**Task statement**
The answer must consist only of the lines from the line with "This screenshot has height=768, width=1366." to the line with "Click the text color button", both included, exactly as they stand below.

**Information supplied**
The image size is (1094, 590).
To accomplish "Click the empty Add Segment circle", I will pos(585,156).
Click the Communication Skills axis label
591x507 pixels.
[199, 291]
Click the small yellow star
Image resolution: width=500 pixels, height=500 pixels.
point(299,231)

==

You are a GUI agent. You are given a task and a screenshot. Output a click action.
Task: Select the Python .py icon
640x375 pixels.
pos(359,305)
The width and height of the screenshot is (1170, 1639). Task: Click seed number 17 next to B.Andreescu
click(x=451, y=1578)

--

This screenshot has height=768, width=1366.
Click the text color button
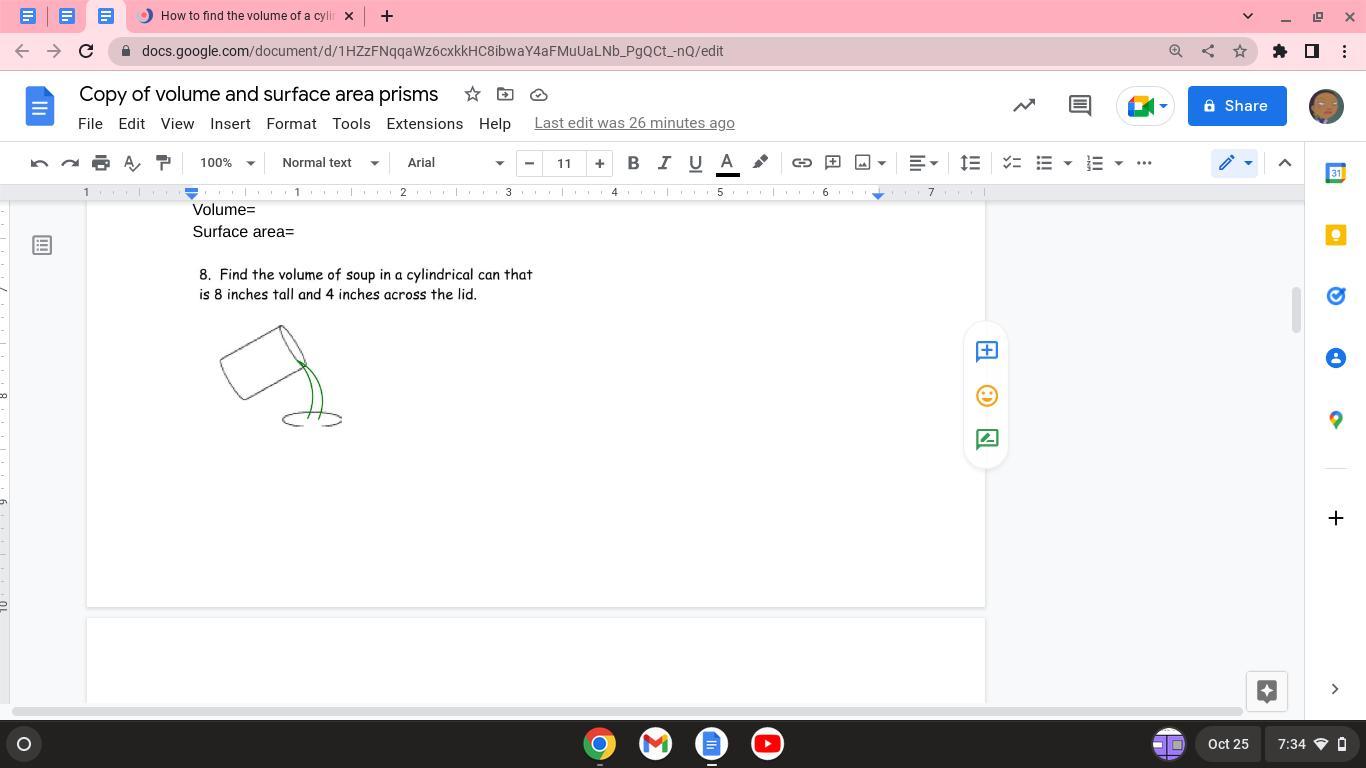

**Response for this exercise**
This screenshot has height=768, width=1366.
Click the text color button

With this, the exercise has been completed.